The MoonFall drones will then land and operate over the course of a single lunar day (up to 14 Earth days) to survey the lunar south pole terrain, including permanently shadowed regions, with high-definition optical cameras and instruments. Based on the legacy of NASA’s Ingenuity Mars Helicopter, the drones will be capable of multiple propulsive hops to explore hard-to-reach areas and map safe landing spots and resources, such as water ice, in support of future human missions under NASA’s Artemis program. After each drone’s final flight, its survive-the-night payload will continue to operate for several months, marking a sustained U.S. presence at the lunar south pole.

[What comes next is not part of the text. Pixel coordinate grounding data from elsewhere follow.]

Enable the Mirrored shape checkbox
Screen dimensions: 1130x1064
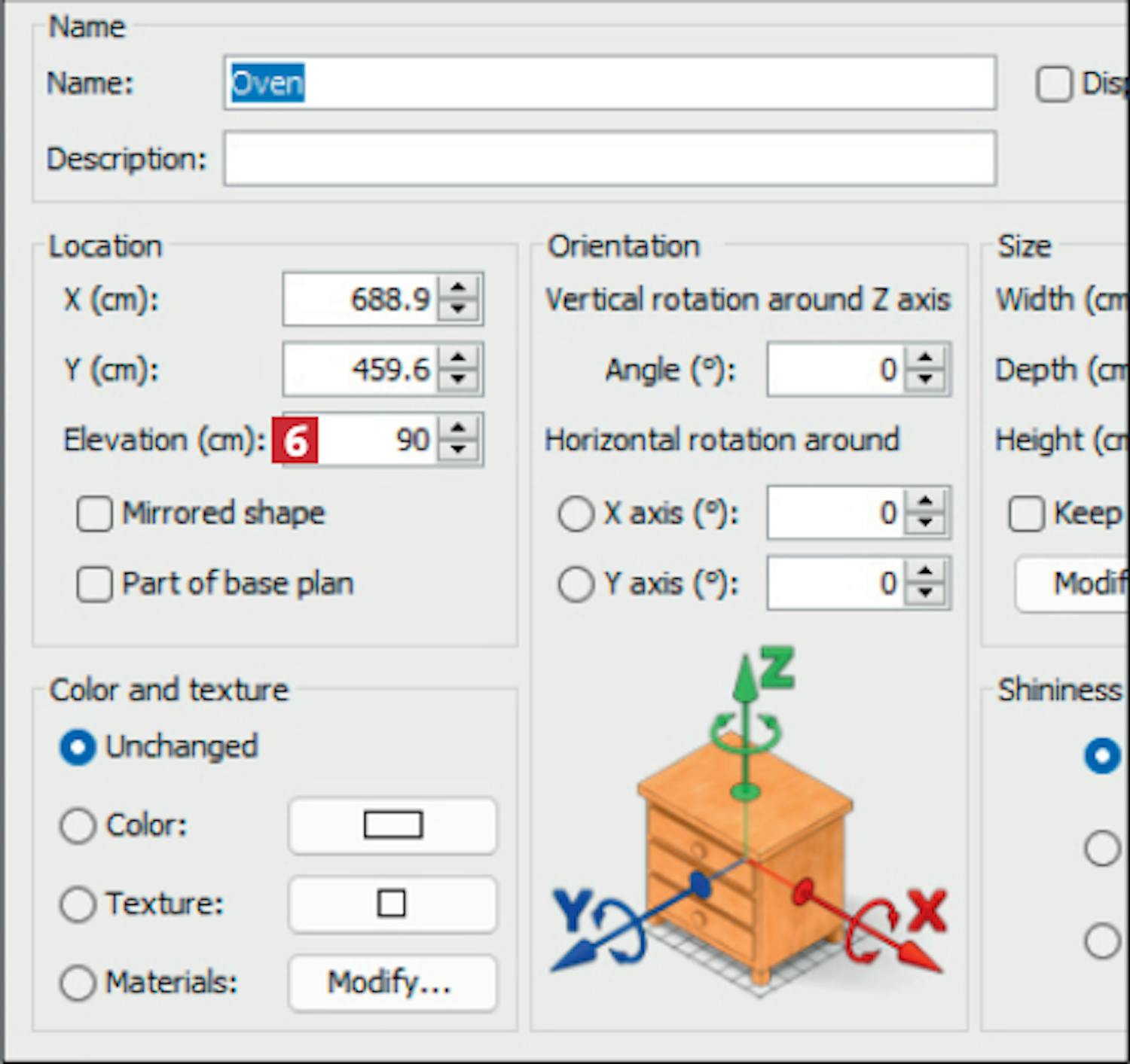[x=95, y=514]
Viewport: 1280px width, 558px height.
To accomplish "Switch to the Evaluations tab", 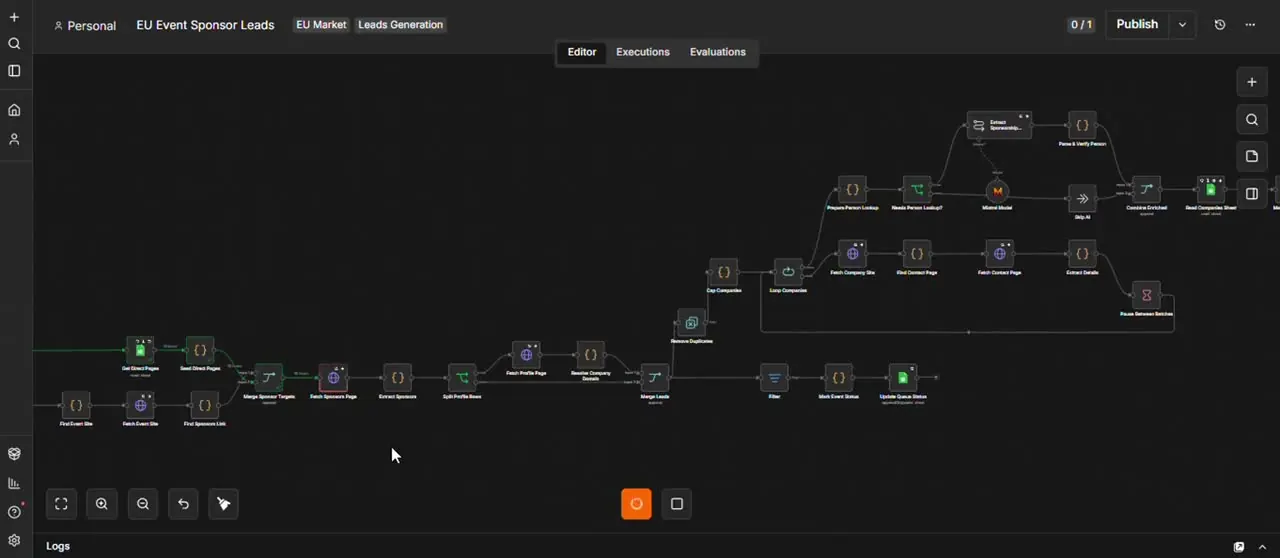I will [718, 52].
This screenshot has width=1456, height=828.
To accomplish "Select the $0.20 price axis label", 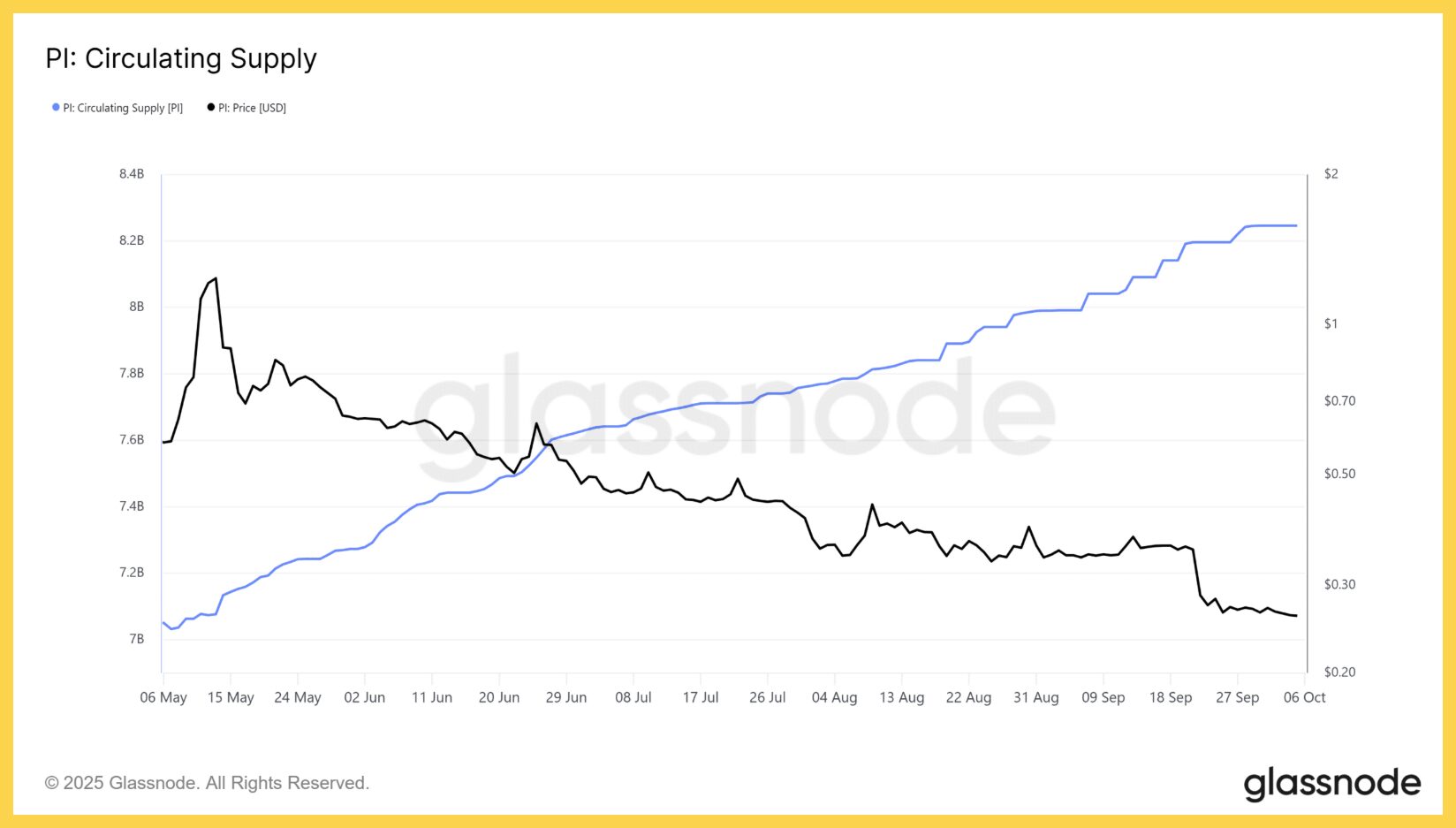I will click(1339, 672).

The MoonFall subcontract builds on Firefly’s growing portfolio of spacecraft missions, including three additional missions to the Moon through NASA’s Commercial Lunar Payload Services (CLPS) initiative. Firefly recently completed critical test milestones for Blue Ghost Mission 2 and is making significant progress on Blue Ghost Missions 3 and 4 as the company simultaneously expands its cleanroom to enable an assembly line of lunar landers and spacecraft. Firefly’s Elytra spacecraft are built with proven systems from Blue Ghost Mission 1, including the core avionics, carbon composite structures, and Spectre engines that enabled the first successful commercial Moon landing. With high delta-V and added payload capacity, the Elytra Dark configuration for the MoonFall mission is equipped to deliver 1,000 kg of drones.

 

ROCKET LAB AWARDED $90M CONTRACT TO BUILD GEO SATELLITES HOSTING SPACE DOMAIN AWARENESS PAYLOAD FOR

Friday, May 22, 2026
LONG BEACH, Calif - Rocket Lab Corporation announced it has been awarded a $90 million contract by the U.S. Space Force's Space Systems Command (SSC) to design, manufacture, integrate, and operate two geostationary (GEO) satellites hosting the Heimdall space domain awareness (SDA) payload. The award represents Rocket Lab's first satellite production program for geostationary orbit and extends the Company's vertically integrated mission model into a new orbital regime. Rocket Lab will serve as prime contractor and end-to-end mission provider, responsible for spacecraft design and manufacture, integration of the in-house Heimdall optical payload produced by Rocket Lab Optical Systems, launch integration onto a government-furnished launch vehicle, and on-orbit operations for up to five years following commissioning. The two satellites will be built on Rocket Lab's Lightning bus, adapted for the thermal, radiation, propulsion, and station-keeping demands of GEO. Lightning is currently in production across multiple national security programs, including SDA's Tranche 2 Transport Layer-Beta (T2TL-Beta) and Tranche 3 Tracking Layer (T3TRK), as well as commercial constellations. The GEO configuration extends that production heritage while preserving the manufacturing efficiencies and supply chain advantages of Rocket Lab's vertically integrated approach. The contract builds on the success of a Space Systems Command program that began with the prototype development of two Heimdall space-based payloads originally awarded to GEOST, which Rocket Lab acquired in 2025 and integrated as Rocket Lab Optical Systems. The prototype phase developed two Heimdall payloads as small, low-cost electro-optical sensors designed to be hosted on satellites in geosynchronous orbit, augmenting the Space Force's ability to maintain custody of objects in the GEO belt. The new $90 million award transitions the program from payload prototyping to operational space vehicle delivery. Rocket Lab will perform spacecraft assembly, integration, and test at its Long Beach, California Spacecraft Production Complex, with payload delivery from Rocket Lab Optical Systems and mission operations conducted from Rocket Lab facilities following launch.